Pessograptis cancellata

Scientific classification
- Domain: Eukaryota
- Kingdom: Animalia
- Phylum: Arthropoda
- Class: Insecta
- Order: Lepidoptera
- Family: Gelechiidae
- Genus: Pessograptis
- Species: P. cancellata
- Binomial name: Pessograptis cancellata (Meyrick, 1914)
- Synonyms: Chelaria cancellata Meyrick, 1914;

= Pessograptis cancellata =

- Authority: (Meyrick, 1914)
- Synonyms: Chelaria cancellata Meyrick, 1914

Species of moth

Pessograptis cancellata is a moth in the family Gelechiidae. It was described by Edward Meyrick in 1914. It is found in Guyana.

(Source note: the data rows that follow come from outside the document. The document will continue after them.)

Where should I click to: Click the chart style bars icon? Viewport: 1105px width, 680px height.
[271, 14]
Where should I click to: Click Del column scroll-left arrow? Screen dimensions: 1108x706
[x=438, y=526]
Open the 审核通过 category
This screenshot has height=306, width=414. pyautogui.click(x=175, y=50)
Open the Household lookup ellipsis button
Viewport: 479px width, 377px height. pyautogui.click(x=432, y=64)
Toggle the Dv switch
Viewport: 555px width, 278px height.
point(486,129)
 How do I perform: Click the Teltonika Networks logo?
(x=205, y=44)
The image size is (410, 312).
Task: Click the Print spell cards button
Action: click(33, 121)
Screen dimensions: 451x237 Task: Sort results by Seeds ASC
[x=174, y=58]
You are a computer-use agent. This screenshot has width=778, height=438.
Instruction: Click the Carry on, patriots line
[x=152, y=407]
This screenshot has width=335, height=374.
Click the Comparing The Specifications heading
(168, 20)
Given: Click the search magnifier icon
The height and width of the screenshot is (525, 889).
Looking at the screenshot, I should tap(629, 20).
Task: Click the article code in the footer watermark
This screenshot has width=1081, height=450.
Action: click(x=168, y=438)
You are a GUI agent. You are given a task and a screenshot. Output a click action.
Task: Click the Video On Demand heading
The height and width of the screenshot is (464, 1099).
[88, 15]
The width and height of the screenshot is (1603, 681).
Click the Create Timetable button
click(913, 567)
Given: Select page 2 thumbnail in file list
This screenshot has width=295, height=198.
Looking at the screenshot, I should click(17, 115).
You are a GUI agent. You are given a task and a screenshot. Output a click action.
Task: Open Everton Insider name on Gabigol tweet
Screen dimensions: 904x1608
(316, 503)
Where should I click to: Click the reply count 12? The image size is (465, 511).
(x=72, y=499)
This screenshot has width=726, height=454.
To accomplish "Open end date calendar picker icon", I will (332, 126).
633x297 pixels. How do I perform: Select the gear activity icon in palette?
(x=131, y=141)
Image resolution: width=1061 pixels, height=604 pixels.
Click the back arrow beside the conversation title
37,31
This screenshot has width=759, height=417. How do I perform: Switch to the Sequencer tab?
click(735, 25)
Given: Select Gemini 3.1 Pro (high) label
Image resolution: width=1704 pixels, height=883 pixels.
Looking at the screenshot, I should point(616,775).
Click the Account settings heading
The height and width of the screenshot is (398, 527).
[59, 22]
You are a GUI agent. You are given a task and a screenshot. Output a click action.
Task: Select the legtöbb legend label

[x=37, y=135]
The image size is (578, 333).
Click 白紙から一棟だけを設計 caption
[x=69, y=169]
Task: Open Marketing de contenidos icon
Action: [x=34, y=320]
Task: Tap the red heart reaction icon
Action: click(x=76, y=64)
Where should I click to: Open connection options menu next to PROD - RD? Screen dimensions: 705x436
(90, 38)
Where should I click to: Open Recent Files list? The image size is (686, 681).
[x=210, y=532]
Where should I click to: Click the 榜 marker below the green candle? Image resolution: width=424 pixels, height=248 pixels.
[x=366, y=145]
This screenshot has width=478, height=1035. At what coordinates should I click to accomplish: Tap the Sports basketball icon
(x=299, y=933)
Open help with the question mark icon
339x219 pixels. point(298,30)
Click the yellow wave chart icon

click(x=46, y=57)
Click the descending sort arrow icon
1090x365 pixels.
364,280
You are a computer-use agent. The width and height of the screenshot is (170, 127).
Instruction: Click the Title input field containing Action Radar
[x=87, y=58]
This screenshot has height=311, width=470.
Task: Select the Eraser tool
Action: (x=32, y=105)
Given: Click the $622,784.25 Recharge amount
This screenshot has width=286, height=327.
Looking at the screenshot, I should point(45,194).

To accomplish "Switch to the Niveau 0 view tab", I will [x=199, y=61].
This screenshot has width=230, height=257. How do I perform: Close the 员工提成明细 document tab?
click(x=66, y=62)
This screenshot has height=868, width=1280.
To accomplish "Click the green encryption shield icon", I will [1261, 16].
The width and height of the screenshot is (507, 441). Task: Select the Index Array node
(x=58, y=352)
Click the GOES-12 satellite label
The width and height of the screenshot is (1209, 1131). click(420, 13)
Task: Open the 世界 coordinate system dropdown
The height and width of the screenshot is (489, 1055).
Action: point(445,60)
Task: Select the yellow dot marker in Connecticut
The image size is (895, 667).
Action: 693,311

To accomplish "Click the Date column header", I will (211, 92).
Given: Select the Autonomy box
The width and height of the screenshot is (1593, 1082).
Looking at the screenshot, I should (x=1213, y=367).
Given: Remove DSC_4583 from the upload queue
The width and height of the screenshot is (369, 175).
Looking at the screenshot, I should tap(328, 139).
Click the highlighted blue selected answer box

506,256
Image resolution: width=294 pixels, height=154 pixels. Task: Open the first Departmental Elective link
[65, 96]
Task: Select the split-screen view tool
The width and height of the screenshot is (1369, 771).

The wingspan is 9–12 mm. The forewings are whitish, sprinkled with dark fuscous and with four semi-oval dark fuscous costal blotches between the base and three-fourths, nearly touching on the margin, the first two with whitish-ochreous tufts adjoining them beneath. There is a whitish-ochreous tuft on the fold beneath the second costal blotch. The dorsum and disc are irregularly blotched with dark grey, with some irregularly grouped blackish scales, namely three dorsal blotches, one in the disc before the middle, one beyond this beneath the middle and two transversely placed in the disc at two-thirds. All these are ill defined and tend to coalesce. The apical fourth of the wing is irregularly suffused with dark grey and sprinkled with blackish. The hindwings are grey, with the veins suffused with dark grey, in males paler and hyaline (glass like) on the basal half.